Met I Had A Dream That You Were Mine heeft Hamilton Leithauser een van de fijnste indieplaten van het afgelopen jaar gemaakt, en daar zat ene Rostam Batmanglij (ex-Vampire Weekend) zeker voor iets tussen. Niet alleen heeft Rostam aan alle songs meegeschreven, bovendien zorgde hij als producer ook voor een loepzuiver geluid dat de indrukwekkende stem van Leithauser nog beter tot zijn recht doet komen. Hoewel diezelfde Rostam in de Brusselse Botanique schitterde door afwezigheid, deed de charismatische Leithauser er gisteren alles aan om dat te doen vergeten: natuurlijk is ‘s mans strot zijn voornaamste wapenfeit, maar het dient gezegd dat ook zijn podiumprésence er niet naast is. Al neigde het gedrag van de imposante frontman af en toe ook naar arrogantie wanneer hij doelbewust de blikken van het publiek probeerde te vermijden, en kon er enkel tijdens “I Retired” (een nummer vanop Black Hours uit 2014) een glimlach van af. Ach wat, daaraan zullen de aanwezige fans zich niet gestoord hebben, want zij kwamen voor straffe vertolkingen en die kregen ze ook.

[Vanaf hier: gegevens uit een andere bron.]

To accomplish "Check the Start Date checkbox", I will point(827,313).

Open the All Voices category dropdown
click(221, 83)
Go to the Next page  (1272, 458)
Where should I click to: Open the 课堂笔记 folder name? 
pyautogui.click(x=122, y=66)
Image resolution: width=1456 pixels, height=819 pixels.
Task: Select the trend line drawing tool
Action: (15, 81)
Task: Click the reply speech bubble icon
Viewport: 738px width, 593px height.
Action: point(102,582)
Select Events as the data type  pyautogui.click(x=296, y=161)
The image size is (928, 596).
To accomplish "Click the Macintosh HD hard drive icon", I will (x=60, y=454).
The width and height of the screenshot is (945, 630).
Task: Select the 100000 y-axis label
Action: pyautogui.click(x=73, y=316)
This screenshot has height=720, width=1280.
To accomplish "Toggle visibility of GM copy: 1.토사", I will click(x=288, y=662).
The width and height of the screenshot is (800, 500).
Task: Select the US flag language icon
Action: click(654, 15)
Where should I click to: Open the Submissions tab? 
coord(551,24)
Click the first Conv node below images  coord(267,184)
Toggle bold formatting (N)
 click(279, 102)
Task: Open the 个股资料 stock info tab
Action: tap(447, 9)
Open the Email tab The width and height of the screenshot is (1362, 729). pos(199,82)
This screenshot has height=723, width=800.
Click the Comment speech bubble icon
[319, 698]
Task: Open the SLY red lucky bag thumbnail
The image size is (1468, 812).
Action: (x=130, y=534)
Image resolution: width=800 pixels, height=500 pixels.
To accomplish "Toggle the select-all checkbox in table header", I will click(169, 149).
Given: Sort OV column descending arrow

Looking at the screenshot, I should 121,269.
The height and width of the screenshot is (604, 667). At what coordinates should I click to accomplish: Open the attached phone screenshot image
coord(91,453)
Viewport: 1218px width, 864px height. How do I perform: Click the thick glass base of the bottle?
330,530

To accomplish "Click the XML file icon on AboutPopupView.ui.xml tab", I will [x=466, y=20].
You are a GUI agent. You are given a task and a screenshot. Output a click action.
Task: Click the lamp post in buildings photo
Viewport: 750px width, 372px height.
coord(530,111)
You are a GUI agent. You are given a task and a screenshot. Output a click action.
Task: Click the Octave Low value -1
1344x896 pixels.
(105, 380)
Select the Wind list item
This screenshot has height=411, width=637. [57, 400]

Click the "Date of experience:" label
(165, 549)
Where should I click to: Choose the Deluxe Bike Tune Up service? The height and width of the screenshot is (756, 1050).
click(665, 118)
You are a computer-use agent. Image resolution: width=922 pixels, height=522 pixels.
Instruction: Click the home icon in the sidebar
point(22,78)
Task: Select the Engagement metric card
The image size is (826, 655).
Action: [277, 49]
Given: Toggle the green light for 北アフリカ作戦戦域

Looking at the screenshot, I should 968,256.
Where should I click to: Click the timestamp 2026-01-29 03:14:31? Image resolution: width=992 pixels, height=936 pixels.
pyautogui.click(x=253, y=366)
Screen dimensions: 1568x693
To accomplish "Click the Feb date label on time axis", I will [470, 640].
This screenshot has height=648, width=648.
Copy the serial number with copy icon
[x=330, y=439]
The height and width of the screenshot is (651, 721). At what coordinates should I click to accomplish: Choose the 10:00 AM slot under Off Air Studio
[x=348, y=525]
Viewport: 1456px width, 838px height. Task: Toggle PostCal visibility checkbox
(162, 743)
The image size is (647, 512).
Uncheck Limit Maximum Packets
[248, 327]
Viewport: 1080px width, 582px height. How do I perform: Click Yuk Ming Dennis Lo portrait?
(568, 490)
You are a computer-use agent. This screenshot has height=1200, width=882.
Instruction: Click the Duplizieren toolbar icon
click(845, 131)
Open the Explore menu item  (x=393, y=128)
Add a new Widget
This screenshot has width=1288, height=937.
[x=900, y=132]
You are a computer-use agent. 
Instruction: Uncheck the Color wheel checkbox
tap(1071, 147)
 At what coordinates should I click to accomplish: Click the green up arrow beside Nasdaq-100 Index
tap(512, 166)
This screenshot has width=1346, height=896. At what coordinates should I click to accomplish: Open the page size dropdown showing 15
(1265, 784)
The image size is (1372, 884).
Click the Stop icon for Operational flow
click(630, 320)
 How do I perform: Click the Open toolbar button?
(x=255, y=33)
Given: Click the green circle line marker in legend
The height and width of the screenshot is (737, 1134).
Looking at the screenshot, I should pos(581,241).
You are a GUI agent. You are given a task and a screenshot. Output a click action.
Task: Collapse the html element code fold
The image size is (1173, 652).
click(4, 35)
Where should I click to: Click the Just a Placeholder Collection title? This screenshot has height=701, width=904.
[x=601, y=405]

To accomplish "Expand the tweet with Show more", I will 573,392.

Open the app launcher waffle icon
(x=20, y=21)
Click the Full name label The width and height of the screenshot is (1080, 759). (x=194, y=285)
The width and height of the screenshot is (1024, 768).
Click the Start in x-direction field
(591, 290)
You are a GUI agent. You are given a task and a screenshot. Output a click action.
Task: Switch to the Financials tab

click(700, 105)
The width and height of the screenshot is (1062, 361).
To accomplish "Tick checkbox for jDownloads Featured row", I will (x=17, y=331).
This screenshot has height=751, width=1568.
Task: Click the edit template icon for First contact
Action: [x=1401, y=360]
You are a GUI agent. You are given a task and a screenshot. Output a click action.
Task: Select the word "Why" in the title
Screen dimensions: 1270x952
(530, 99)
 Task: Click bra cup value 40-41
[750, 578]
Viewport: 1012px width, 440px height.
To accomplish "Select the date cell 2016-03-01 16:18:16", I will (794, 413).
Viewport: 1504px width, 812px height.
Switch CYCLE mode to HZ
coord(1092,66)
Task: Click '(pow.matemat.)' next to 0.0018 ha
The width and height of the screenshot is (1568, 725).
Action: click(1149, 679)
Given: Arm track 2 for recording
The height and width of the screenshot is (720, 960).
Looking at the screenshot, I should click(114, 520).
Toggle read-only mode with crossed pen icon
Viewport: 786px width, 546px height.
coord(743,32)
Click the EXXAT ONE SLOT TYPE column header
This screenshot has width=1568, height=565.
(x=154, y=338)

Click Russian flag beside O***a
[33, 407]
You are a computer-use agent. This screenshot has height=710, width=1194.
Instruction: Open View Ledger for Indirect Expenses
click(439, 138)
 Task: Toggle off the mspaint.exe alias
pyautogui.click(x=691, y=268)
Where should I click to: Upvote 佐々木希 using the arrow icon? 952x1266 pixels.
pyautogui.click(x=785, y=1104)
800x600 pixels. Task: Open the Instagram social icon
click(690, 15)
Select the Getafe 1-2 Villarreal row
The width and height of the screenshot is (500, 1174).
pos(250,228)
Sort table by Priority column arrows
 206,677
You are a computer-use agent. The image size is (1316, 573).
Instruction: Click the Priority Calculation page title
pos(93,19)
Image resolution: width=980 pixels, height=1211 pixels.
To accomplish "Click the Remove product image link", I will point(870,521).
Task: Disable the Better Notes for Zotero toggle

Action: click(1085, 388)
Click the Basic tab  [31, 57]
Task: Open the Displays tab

Zo bouwde Leithauser zijn set gestaag op met eerst een sfeervol “Sick As A Dog” en een ingehouden “The Morning Stars”, om daarna alle registers open te trekken en achtereenvolgens de kleppers “The Bride’s Dad” en “A 1000 Times” op de Rotonde af te vuren. Daarmee bereikte het optreden al heel vroeg een climax, die de groep enkel nog wist te evenaren tijdens het refrein van het met aandoenlijk gitaargetokkel opgeluisterde “In A Black Out”. Niet dat de rest van de avond een slaafse reproductie van I Had A Dream… bracht, maar de echoënde samples van “When The Truth Is…” verraadden toch dat de band — terecht — zo trouw mogelijk probeerde te blijven aan het album. Enkele schoonheidsfoutjes niet te na gesproken, lukte dat overigens wonderwel, mede met dank aan het enthousiasme van de drummer. En dankzij Leithauser zelf natuurlijk, die de handen moeiteloos op elkaar kreeg met zijn langgerekte gil op het einde van “Peaceful Morning”.
Tussendoor trakteerde hij de Botanique ook nog even op wat minder recent werk uit zijn solodebuut Black Hours, zoals “Alexandra” en “11 O’Clock Friday Night”. Ook bij die nummers ging hij voluit, maar tegelijkertijd was het onmiddellijk duidelijk dat ze niet van hetzelfde kaliber zijn als de songs die uit de samenwerking met Rostam zijn voortgesproten. Nee, geef ons dan maar de opzwepende afsluiter “Rough Going (I Won’t Let Up)”. Beste meneer Batmanglij, zakt u volgende keer ook naar Brussel af?